In order to be accepted as a grant recipient—as well as to remain qualified—the Wilmington school RNs, who are affiliated with the Massachusetts Nurses Association (MNA), had to meet and maintain several key criteria, including:
• Creating an appropriate health program infrastructure
• Collaborating with other health education programs (i.e., tobacco control)
• Linking students with other health professionals (i.e., PCs, DMDs)
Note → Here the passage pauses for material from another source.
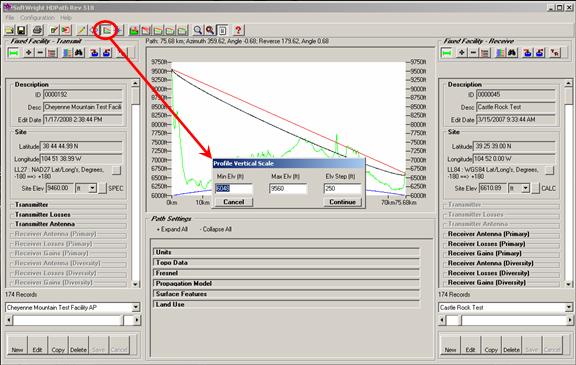Open the circled profile vertical scale tool

pos(107,30)
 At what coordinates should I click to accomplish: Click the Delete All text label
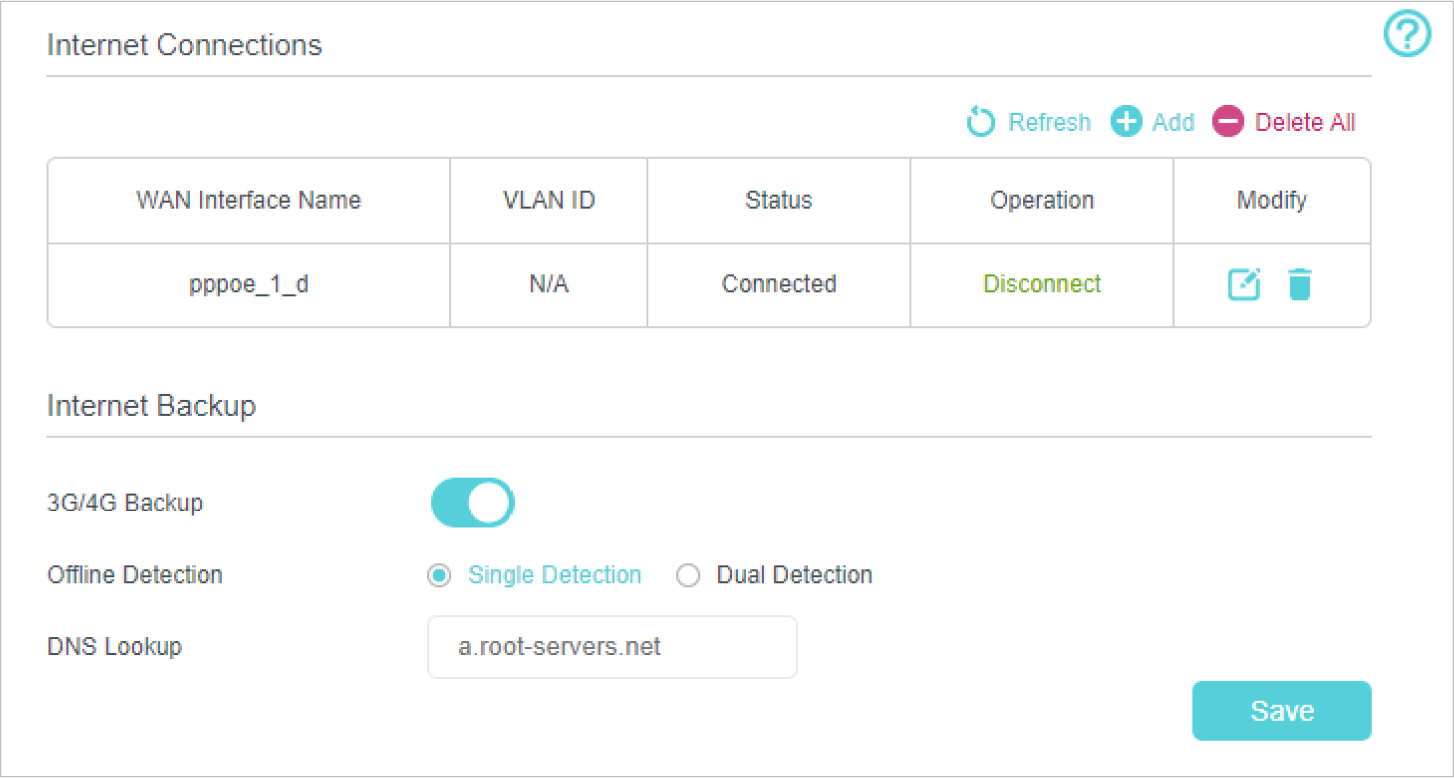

• Creating management information systems
• Implementing performance improvement/evaluation tools
Much of the money in those early days of the grant program was spent on overdue “capital investments.” According to Maureen Travis, the RN at the West Intermediate School and chairperson of the MNA bargaining unit in Wilmington, nearly every item in their health care arsenal was in need of upgrading. “We purchased everything from refrigerators for temperature-sensitive meds and supplies to utility carts and computer systems,” said Travis. Other purchases included vision and hearing equipment, chairs and cots for children, file cabinets, phones and desks. “It has made for a tremendous improvement in how we care for and follow-up with our students and their families,” Travis added.
Their investment in high-tech equipment was particularly important, because the movement to a paperless system for students’ health records was a requirement of the grant. Now, more than a decade in to the process, Travis said the benefits of that improvement are immeasurable.
“We are continuously updating students’ electronic medical records through a program called SNAP, and we’re moving toward having their health records completely computer based,” said Travis. “Even better we can, and do, regularly pull data from this record system that allows us to analyze how many students visit us, what they are treated for, what meds were administered, how many emergency situations we managed, and even how many students are sent home.”
The last point is of particular importance, because the school RNs—who have been supported by the Wilmington school administration in their efforts to secure and use the grant monies—have an impressive record of keeping the vast majority of students in school and learning which is, after all, exactly what they should be doing.